A Unite member has received £7,500 in an out of court settlement after his hands were left permanently damaged by using vibrating tools at work.

The 53-year-old from Barnsley was left with the debilitating condition Hand Arm Vibration Syndrome (HAVS) after using vibrating tools in his job at Corus in Rotherham.

The condition means he has lost sense of touch in his hands and suffers from pain in his fingers.

HAVS is an industrial injury

HAVS is an industrial injury which affects many people who operate hand-held vibrating power tools over a number of years.

Its symptoms can differ greatly but common complaints are numbness in the fingertips, discolouration of the skin and general aches and pains in the hands, arms and fingers.

The member worked for Corus for 37 years but has now taken early retirement.
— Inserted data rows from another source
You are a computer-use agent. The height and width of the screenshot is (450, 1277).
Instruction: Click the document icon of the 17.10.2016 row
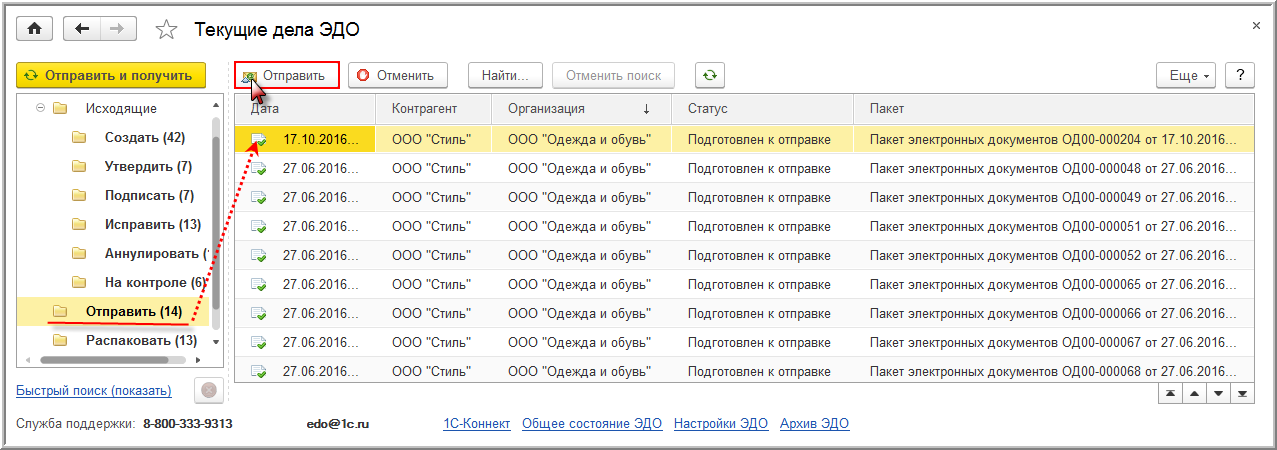point(258,139)
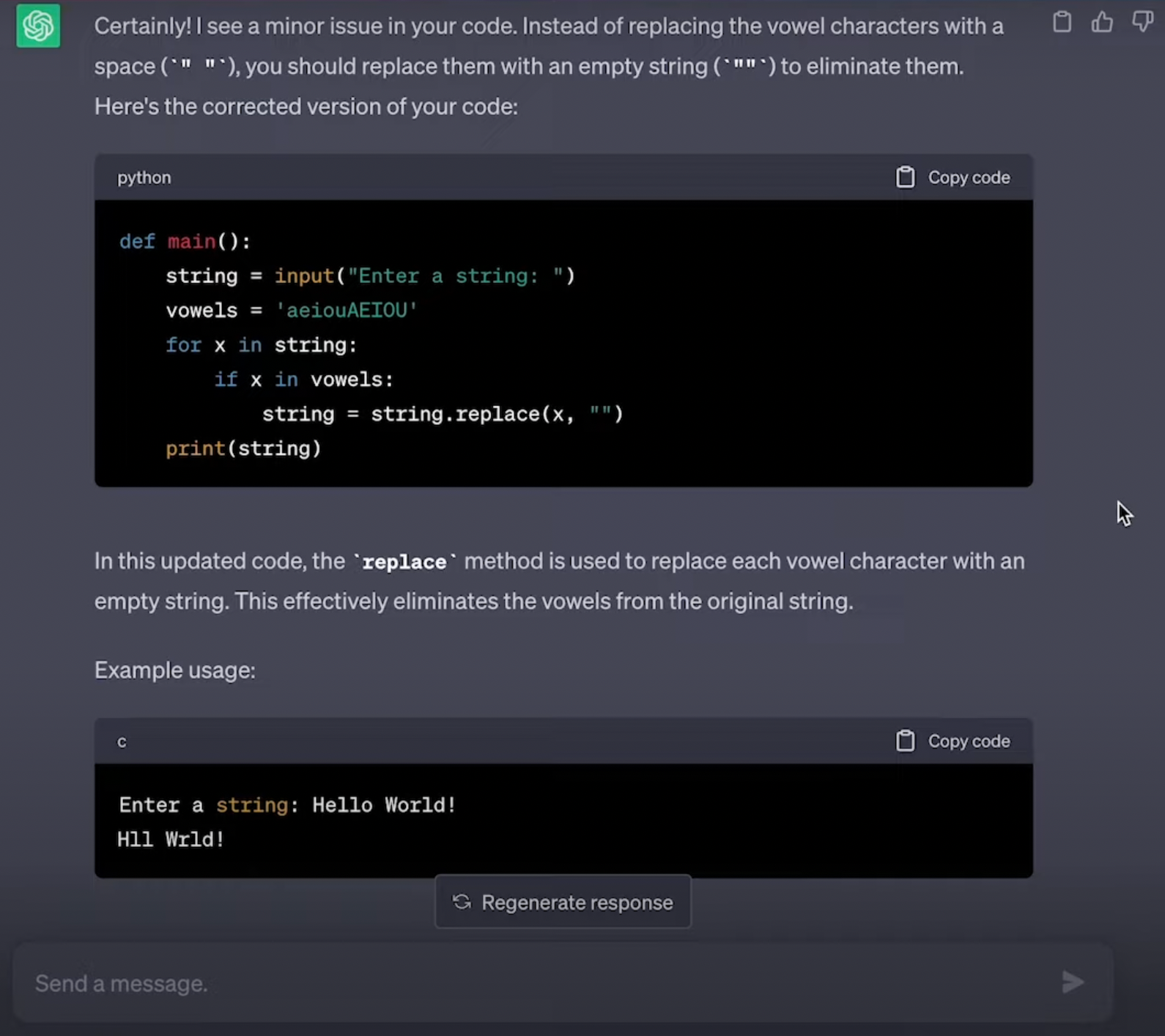Click the bold "replace" inline code word
Image resolution: width=1165 pixels, height=1036 pixels.
point(404,562)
He first started noticing a problem with his hands in 2006.

He was told by a specialist it was HAVS and was advised to claim compensation.

He had been exposed to a variety of vibrating tools on a daily basis including air spanners, needle guns and drills, but had never been warned about the dangers of developing the condition.

Thompsons Solicitors made claim for compensation

Following his diagnosis he contacted his union Unite which instructed its lawyers Thompsons Solicitors to pursue a claim for compensation.

Corus did not admit liability but settled the claim out of court.

The member said: “My hands feel like I have three or four pairs of gloves on all the time. They are clumsy with intricate things making it difficult to do DIY. When I discovered my condition was caused by working with vibrating tools and my employers should have done more to prevent it I knew they were 100% liable as I was never warned and nothing was done to reduce the vibration from the tools.”

Davey Hall, regional secretary of Unite said: “HAVS affects many of our members working with vibrating tools. Despite regulations brought in in 2005 requiring them to do so, too many employers fail to make a proper assessment of the risk to their employees from exposure to vibration”.

Angela Davies at Thompsons Solicitors added: “Our client was exposed to vibrating tools on a daily basis. In workplaces where these types of tools are used employers are expected to properly assess the levels of vibration emitted and monitor the amount of time workers spend on the tools. The employers failure to assess and restrict usage resulted in our client developing HAVS.”